Work to be completed →
Answer these questions about the field-naming thread:
1. What name does jianye00 want to use in place of the "sequence" field?
2. Which tag does the earlier commenter propose to eliminate?
3. According to javh, why does the CIGAR string only partially address alignment?

It seems reasonable to assume all sequences are nt and thus use _aa for when it's amino acids. However, I also think it's reasonable to put _nt on the field if it may not necessarily be obvious that it's a sequence. Here I side on being more specific. I'm okay with junction_nt, I also prefer fwr3_nt over just fwr3 or fwr3_sequence. Is there any reason to provide (say) fwr3 as amino acids? Maybe, so fwr3 and fwr3_sequence might be ambiguous while fwr3_nt and fwr3_aa are less so. But I agree with your point that if fwr3 might refer to either the sequence or the alignment, then we need to handle both, in that case fwr3_sequence and fwr3_alignment seems appropriate with the _nt implied.

I would eliminate the x-crwg tag, 1) because it isn't useful to the CRWG API spec nor to the AIRR library, and 2) crwg is probably not the best name. I'm fine with rearrangement_set and rearrangement_set_id not being required for now. It's probably premature to specify these technical details anyways until CRWG is further along.

Lastly, for sequence_id, it might be useful for the AIRR library to generate one if one isn't provided, which could be helpful for tools that depend upon it. Of course, tools could just as easily do it themselves.

jianye00 commented 6 years ago

Here is what I thought.

Under "Fields to modify", everything look fine except for the "sequence" field . I thought we should be strict about names and definitions for required fields so that we have a consistency in what they represent. I'd use "query_sequence" to avoid any ambiguity. As for definition, I thought it should only mean the original query sequence itself (or reversed and complemented as is defined in the original specs). If a tool wants to provide a sequence string of some other kind, it can be provided by a custom field.
"Necessary fields to add". 1) query_id seems to be a better name as reasoned above. 2) alignment (aligned_sequence / sequence_alignment). I am not sure about the purpose of this. Isn't alignment already represented by the existing CIGAR alignment field? 3) germline (germline_sequence). Same as 2) above.
"Optional fields to add" 1) chain (chain_type). If you took this from igblast, this means VH, VK, VL for B cell recepotor, VB, VA, VG, or VD for TCR. I'd prefer "chain_type" since it's a little more clear but I am fine with alternative names.
2) I'd use stop_codon to be clear. 3) vj_in_frame (v_j_in_frame). vj_in_frame is better since it's more consistent with existing names like np1_seq, etc. 4) mutated_invariant. I am not what it refers to since we have a few different invariant amino acid positions.
"Additional aligned sequence fields to add".
Since the current specs have CIGAR string to represent alignment already, can't these additional alignment fields could be treated as custom fields and let the tools themselves to define?
"Clarify naming of positional fields".
I'd use "v_query_start" and "v_germline_start", etc to be clear. v_query_start indicates the first position in the query sequence that is aligned to the germline V sequence. I am not sure what you meant by referring to both sequence_start and alignment_start.

javh commented 6 years ago

Just wanted to address @jianye00's questions. (No opinions to offer yet.)

alignment, germline

This is partially addressed by the CIGAR string, yes, but not entirely because the CIGAR strings are by segment. Though, vdj_cigar could cover it, with masking for N/P regions. Not sure if that would conflict with how the alignment process works for some tools.

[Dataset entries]
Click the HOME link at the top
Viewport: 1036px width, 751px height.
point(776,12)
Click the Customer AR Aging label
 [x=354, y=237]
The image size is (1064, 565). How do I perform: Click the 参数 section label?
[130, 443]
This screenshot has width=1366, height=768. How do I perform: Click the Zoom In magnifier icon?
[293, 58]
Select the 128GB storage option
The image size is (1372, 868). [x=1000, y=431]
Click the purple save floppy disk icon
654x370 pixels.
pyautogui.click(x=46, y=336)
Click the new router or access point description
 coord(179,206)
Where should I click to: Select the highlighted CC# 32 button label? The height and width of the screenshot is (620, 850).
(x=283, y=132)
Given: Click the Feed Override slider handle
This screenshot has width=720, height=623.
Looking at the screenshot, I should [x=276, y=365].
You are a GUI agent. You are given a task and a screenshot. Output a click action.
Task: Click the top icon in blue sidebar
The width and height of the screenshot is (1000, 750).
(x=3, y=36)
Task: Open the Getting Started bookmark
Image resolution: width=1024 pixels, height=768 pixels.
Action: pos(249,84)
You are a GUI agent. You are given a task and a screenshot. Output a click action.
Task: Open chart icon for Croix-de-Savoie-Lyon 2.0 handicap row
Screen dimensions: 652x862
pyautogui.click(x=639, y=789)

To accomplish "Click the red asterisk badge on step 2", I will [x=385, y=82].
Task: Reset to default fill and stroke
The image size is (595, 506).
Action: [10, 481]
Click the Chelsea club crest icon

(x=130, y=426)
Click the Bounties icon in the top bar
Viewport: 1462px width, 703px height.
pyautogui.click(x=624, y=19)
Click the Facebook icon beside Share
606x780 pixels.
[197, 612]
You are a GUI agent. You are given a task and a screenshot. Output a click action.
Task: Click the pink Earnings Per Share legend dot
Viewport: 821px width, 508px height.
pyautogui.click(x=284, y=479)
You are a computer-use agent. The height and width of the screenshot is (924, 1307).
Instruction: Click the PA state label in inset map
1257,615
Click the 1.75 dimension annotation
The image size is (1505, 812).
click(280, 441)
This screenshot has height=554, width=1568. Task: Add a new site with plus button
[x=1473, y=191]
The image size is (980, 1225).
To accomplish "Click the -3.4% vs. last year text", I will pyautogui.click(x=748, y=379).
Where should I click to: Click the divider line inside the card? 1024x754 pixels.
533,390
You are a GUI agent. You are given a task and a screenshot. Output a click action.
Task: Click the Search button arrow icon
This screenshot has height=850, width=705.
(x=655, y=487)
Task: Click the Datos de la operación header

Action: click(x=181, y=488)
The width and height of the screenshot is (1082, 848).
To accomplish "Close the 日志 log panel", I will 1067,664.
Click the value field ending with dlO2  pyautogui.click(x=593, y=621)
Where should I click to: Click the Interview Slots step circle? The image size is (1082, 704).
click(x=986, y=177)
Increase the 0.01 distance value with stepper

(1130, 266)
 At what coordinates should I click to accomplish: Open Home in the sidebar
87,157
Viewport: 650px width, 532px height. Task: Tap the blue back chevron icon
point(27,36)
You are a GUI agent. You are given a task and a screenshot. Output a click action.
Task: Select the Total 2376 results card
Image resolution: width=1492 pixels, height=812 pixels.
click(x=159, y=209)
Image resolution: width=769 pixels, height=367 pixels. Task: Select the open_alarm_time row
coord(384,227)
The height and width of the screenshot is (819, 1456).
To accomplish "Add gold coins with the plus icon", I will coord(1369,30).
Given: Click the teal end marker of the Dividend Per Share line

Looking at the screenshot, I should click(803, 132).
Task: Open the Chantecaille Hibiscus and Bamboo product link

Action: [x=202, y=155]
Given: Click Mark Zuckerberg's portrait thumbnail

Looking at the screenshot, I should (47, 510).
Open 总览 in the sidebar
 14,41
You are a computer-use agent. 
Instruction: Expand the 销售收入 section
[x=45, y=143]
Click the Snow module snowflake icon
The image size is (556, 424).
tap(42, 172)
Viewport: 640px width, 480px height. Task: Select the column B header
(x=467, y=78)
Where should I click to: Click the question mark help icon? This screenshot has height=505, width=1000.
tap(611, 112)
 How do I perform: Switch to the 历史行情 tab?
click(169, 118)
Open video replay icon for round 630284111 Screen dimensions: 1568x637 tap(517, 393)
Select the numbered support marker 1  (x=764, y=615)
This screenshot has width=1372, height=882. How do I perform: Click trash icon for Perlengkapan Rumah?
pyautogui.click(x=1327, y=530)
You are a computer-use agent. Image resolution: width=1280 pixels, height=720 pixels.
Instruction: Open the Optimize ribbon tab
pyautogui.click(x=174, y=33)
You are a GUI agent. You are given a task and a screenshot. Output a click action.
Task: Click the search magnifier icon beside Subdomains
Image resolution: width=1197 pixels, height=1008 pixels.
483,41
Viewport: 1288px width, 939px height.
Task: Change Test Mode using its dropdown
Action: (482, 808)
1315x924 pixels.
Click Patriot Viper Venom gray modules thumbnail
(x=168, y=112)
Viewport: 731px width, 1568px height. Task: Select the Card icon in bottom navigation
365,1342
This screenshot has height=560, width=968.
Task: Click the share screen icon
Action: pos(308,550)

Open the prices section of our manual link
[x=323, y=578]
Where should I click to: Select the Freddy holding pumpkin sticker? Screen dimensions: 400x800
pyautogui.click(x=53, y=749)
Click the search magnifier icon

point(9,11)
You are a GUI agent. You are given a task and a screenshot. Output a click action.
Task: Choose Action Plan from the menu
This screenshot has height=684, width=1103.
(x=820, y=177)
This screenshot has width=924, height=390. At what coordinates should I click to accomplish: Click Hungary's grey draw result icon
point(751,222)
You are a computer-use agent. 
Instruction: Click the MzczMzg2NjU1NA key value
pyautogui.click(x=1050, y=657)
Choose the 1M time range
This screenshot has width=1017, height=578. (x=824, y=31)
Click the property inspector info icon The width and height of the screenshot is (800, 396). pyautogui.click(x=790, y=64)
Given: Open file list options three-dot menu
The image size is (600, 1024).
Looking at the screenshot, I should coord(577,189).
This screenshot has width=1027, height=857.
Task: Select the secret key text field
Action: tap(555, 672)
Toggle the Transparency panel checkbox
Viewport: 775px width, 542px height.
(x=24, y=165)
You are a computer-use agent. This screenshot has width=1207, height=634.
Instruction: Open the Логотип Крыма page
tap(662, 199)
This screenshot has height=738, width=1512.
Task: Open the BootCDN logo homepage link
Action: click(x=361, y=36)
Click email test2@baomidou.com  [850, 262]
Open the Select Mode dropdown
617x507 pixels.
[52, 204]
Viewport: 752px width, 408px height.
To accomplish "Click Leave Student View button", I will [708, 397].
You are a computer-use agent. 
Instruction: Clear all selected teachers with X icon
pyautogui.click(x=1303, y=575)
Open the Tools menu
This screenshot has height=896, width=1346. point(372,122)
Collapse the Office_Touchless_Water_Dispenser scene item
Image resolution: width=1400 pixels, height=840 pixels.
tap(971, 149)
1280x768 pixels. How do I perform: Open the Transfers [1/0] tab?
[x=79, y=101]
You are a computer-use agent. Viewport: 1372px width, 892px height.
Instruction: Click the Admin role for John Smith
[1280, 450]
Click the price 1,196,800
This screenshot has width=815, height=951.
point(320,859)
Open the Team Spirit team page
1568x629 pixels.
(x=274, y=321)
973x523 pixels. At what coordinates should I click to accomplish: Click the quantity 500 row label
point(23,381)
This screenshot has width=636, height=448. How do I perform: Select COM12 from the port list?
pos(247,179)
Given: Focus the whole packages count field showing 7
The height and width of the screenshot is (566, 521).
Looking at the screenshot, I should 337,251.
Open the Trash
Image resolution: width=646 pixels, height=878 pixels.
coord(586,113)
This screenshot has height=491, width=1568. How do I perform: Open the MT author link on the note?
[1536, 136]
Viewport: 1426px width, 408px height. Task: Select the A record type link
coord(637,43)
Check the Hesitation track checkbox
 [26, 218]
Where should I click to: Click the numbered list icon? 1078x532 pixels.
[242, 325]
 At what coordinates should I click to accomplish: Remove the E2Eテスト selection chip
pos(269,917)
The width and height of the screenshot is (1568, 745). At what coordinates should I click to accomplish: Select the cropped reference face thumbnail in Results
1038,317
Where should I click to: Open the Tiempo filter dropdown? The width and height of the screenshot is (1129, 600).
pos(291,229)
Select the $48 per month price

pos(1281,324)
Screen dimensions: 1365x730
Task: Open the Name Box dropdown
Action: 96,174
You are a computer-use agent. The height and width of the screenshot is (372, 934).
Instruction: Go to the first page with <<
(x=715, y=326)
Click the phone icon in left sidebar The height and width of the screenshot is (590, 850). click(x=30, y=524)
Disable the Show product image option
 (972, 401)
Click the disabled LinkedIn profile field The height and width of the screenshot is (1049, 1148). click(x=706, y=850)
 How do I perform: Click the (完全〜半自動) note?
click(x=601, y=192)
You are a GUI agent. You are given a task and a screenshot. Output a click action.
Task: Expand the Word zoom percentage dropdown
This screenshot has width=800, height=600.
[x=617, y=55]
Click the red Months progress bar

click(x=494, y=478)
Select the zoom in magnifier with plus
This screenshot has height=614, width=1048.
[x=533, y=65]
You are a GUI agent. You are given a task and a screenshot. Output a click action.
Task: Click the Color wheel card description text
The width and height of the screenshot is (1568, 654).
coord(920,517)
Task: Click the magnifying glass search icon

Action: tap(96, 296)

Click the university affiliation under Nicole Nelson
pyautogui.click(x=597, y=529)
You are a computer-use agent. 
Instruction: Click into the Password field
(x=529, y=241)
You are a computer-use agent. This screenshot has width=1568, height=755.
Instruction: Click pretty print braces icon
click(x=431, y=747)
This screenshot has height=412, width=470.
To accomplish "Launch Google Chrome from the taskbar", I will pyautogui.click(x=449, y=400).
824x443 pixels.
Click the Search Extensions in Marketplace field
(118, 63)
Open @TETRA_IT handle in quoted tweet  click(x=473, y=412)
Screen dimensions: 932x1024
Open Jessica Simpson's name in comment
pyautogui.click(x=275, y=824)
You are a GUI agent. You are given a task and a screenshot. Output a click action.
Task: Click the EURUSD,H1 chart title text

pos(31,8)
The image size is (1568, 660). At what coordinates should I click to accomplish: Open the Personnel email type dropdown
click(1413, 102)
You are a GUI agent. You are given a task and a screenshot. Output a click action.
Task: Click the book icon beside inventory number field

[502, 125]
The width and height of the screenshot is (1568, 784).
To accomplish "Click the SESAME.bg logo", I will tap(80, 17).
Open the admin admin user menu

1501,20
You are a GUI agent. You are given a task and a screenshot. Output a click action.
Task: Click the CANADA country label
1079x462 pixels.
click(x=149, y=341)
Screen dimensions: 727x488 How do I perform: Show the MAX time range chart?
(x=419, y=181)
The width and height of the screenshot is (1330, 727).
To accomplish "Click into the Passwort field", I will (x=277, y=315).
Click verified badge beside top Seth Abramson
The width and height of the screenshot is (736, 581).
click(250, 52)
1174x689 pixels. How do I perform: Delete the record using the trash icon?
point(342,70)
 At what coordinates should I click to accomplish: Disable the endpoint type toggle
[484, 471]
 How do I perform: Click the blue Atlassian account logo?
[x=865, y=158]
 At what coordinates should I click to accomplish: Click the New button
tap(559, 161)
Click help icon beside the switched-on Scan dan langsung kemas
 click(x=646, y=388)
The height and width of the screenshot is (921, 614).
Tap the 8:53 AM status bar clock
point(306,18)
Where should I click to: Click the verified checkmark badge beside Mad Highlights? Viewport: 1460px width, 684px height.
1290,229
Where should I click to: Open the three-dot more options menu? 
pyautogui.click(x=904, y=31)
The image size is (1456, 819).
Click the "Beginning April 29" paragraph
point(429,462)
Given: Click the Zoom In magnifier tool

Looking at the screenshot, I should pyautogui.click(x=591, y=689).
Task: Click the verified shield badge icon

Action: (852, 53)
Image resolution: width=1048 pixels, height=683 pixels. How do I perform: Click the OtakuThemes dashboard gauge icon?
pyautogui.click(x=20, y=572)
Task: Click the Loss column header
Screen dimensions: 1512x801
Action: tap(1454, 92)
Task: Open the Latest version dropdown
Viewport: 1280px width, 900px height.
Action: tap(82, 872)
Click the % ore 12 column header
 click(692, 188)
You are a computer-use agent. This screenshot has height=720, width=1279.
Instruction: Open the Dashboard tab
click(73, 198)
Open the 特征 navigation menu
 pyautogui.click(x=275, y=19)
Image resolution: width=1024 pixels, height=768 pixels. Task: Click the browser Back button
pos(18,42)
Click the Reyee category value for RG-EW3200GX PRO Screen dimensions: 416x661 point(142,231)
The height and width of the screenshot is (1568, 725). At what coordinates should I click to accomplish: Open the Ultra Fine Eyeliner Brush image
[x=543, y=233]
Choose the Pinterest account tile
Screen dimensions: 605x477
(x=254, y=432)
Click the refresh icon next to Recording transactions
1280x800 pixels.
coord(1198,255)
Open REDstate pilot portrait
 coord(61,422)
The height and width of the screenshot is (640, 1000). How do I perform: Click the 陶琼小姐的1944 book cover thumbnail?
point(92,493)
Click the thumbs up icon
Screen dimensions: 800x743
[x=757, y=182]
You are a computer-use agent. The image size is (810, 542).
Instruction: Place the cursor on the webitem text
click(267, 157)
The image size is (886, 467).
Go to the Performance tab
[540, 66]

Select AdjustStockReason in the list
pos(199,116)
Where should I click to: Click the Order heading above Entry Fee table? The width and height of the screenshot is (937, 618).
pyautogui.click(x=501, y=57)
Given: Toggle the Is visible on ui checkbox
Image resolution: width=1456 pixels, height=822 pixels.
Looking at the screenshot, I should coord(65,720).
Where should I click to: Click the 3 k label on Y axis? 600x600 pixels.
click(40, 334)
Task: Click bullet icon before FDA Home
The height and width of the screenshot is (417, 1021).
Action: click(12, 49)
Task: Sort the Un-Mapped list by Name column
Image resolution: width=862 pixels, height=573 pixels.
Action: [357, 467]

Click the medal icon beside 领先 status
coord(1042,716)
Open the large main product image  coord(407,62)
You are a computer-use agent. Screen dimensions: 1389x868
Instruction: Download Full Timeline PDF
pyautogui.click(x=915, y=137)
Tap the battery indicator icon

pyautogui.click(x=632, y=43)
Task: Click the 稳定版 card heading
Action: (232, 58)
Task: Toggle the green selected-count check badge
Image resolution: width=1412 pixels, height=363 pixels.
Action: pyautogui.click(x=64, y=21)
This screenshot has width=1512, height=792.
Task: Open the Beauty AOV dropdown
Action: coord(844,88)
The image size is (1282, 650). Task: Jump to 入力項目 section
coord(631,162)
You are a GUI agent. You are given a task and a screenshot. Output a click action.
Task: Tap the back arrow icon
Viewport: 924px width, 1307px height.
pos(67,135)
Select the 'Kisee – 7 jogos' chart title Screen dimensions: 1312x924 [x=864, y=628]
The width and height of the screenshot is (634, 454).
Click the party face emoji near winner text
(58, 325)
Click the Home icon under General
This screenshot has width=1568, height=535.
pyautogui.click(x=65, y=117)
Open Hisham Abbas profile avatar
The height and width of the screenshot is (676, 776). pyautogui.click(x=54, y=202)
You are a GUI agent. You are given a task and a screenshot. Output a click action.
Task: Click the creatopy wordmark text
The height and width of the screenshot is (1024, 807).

Answer →
1. query_sequence
2. The x-crwg tag
3. Because the CIGAR strings are by segment